After the birth of our child, my wife and I had to adopt our own child in 2002. The Bronx Department of Probation came to our home, looked through cabinets and interrogated us. We were treated with suspicion. We had to endure intrusive, humiliating questioning before we were approved to adopt our child. My wife had given birth. She had to sign a document rescinding her parental rights and adopt the baby. We were terrified that the paper seeking to adopt, and the paper rescinding her parental rights might become separated. 

I think of all the hate mail, threats of rape and death threats I have received over the years. These have exclusively come from people who claim to be Christian, who claim to love Jesus. 

In the ELCA, I think of LGBTQ pastors standing up in 2007 and again in 2009, put the entirety of our lives up for public examination to change its policy toward gay pastors with families. We stood to lose everything: health insurance, housing, salary, ordination, community, everything. But we were called, with many others at that time, and as a continuation of those who had gone before us who had been defrocked, expelled and more, to risk everything for the sake of the gospel. 

My little family did risk everything. We did answer the call. We were faithful. We helped change the church and the world, and I am tired, folks. It’s not only my battle.

In some ways, the 2009 Churchwide decision has become a euphemism to blame the gay community for the loss of members in the ELCA which is truly ironic since most of the people voting were straight. Ironic further because we are called to work for reconciliation and to make no peace with injustice. 

And again, there was suspicion when I interviewed for a new position at a new congregation, I was asked if it would be “all gay all the time?” It certainly isn’t all gay all the time anywhere. 

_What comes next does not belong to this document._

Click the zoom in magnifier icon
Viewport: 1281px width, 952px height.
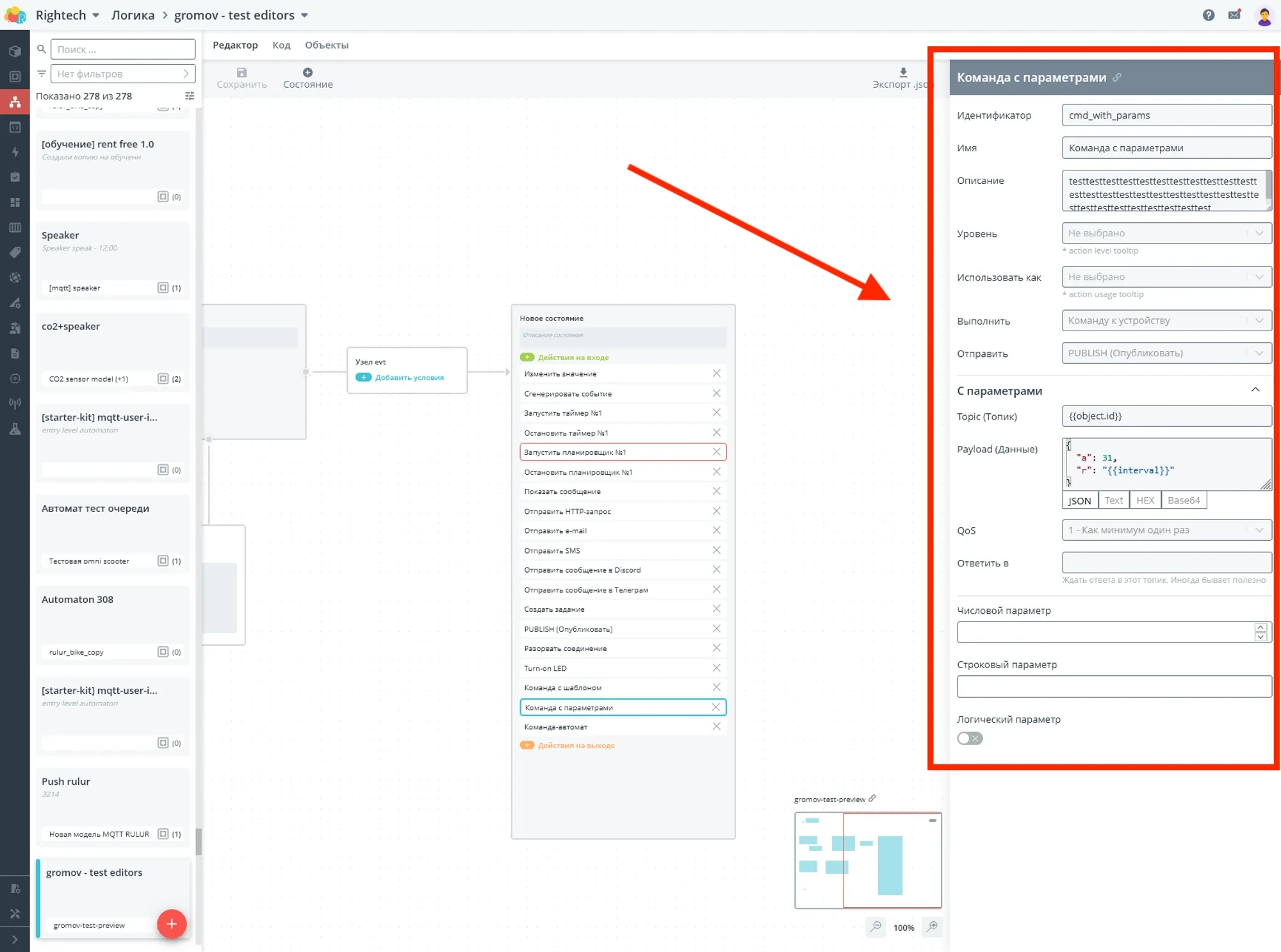(933, 926)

I think of the Rainbow kids who keep showing up whenever we serve Christ, looking for God in spite of their experiences of the bible being weaponized and Jesus used as a threat against their souls.

When I first began my ministry, I expected the church and the world to someday just love us, and I have built my career as a pastor in this faith.

Sadly, in the 24 years since my ordination,  I continue to see is the promotion of fear of the neighbor, identification of the other as the enemy, reduction of gay folks to sexual acts, biblical verses used to justify hatred.

This is a snapshot of my journey. I am tired of fighting for equality. I am tired of stating Jesus loves me on to be told he doesn’t.  And to be told, Jesus would love me if I would pray myself straight (I tried, it didn’t work). 

I am tired of Queer kids showing up at my congregations desperate to know if Jesus loves them. These kids are part of the family of faith.

I’m just tired of this fight for the recognition that gay folks are equally made in the image and likeness of God.

However, Jesus is not tired and Jesus is not done. The Spirit dances anew in the lives of Queer kids and communities who share a glimpse of the Kingdom among us. The church prays daily, weekly, that God’s will be done and Luther helped us when he taught us that we work to be a part of that will.

Jesus is not tired. God is still with us. The Spirit is an ongoing, loving, stubborn presence. The Incarnation of the Holy in the bodies of Rainbow folks and our families and our friends and our enemies is beyond our power to stop or alter.

Jesus is not tired and he loves me.  Jesus loves you, and I do too.